*PROMPT:* Copy out each line in the material below that has the word "agent".

*SUPPLIED DATA:*
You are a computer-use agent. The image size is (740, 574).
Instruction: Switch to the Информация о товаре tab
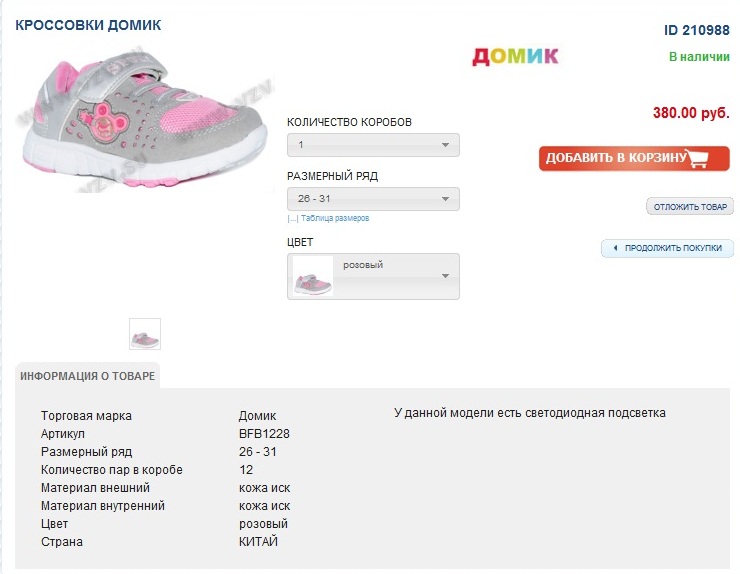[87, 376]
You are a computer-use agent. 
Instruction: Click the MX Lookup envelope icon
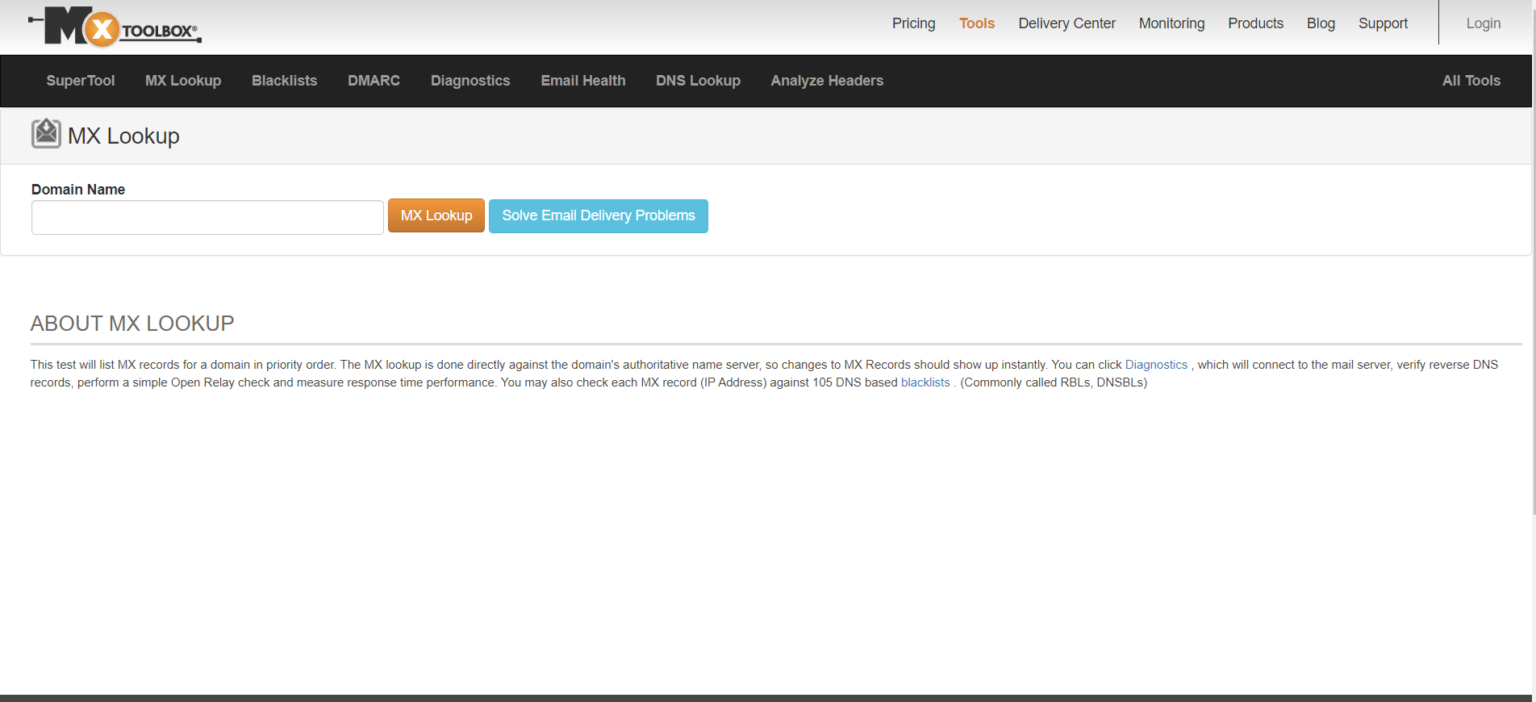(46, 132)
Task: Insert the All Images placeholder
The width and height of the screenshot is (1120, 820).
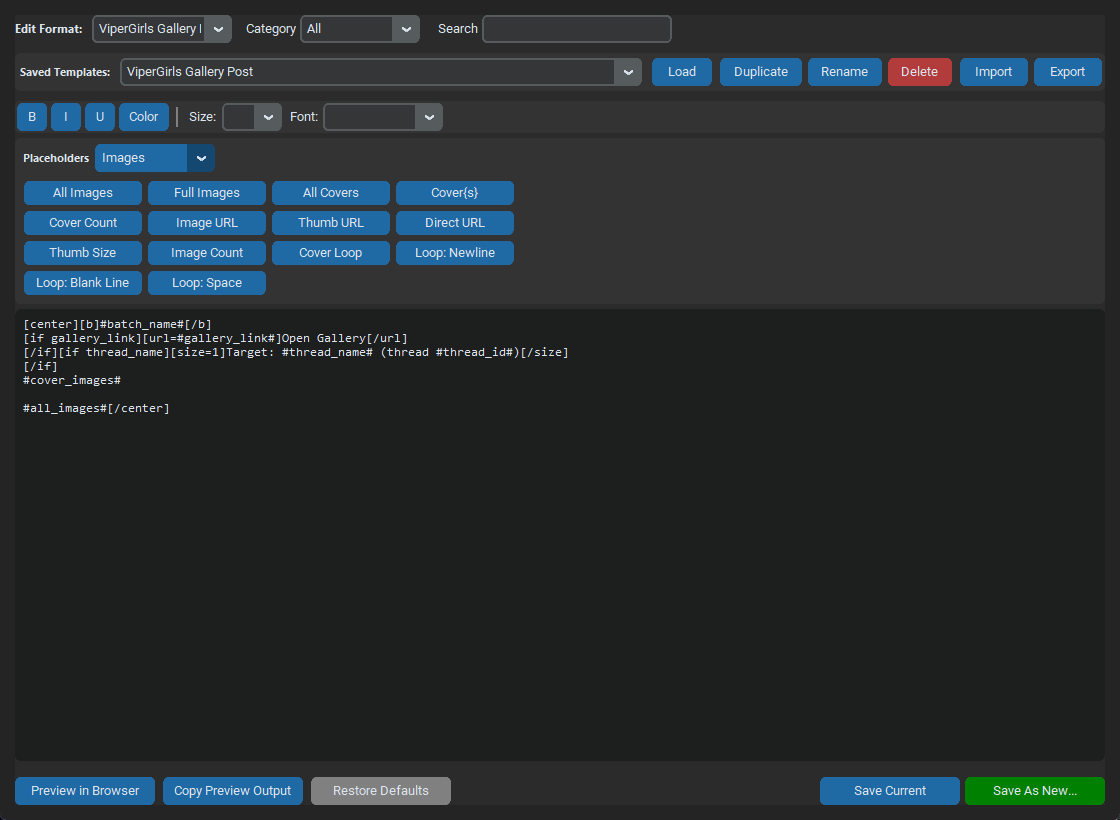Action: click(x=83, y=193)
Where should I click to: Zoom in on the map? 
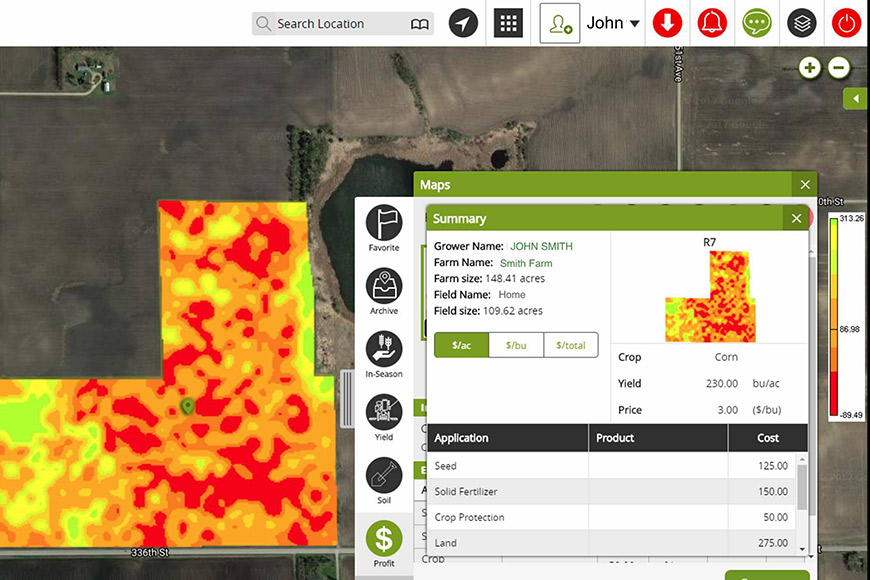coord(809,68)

--

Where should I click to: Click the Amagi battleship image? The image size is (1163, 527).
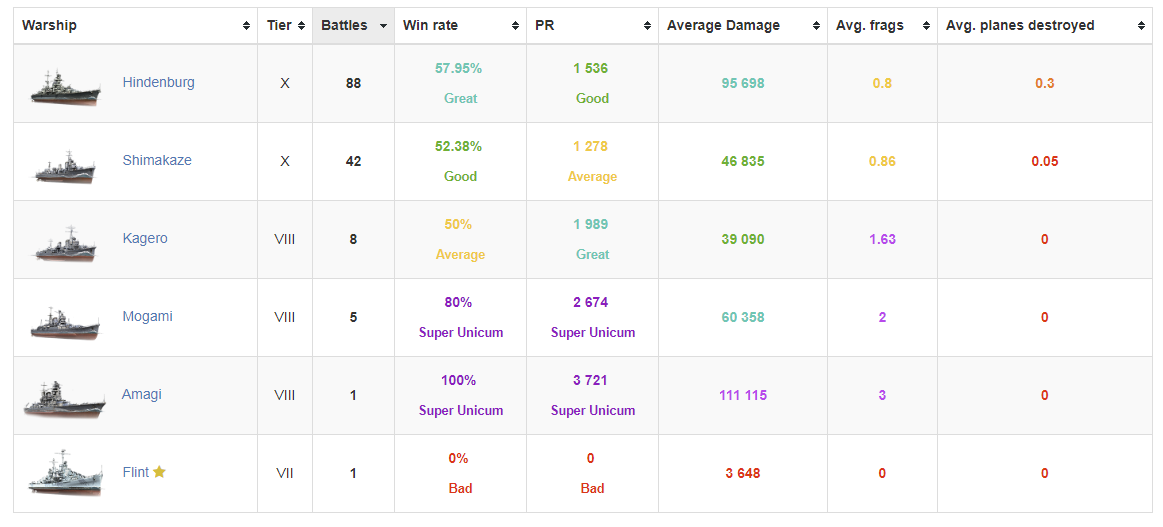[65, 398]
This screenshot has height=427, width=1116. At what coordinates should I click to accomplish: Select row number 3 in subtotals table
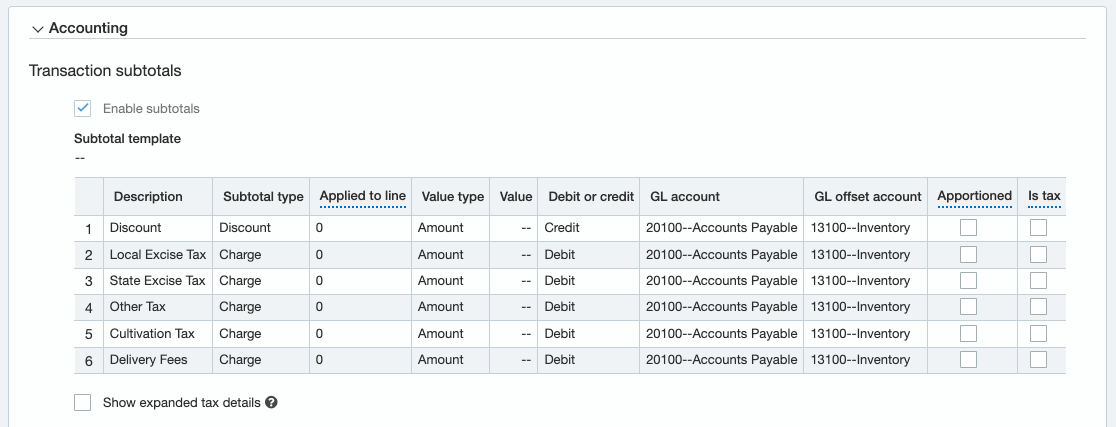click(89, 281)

==

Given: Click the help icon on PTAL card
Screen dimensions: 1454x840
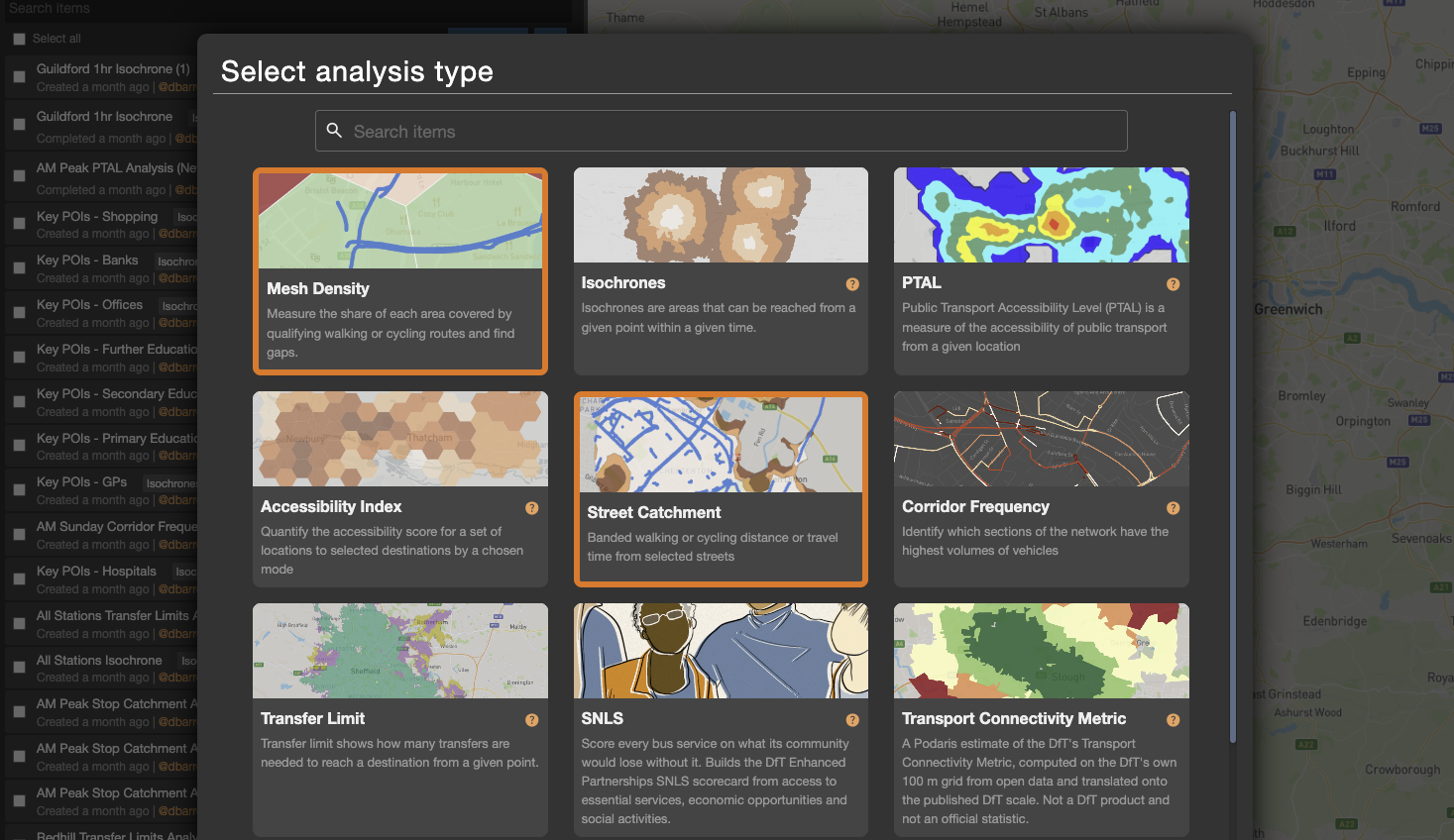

*SOLUTION FOR THIS EXERCISE:*
You are a computer-use agent. The image size is (740, 574).
You are a computer-use agent. 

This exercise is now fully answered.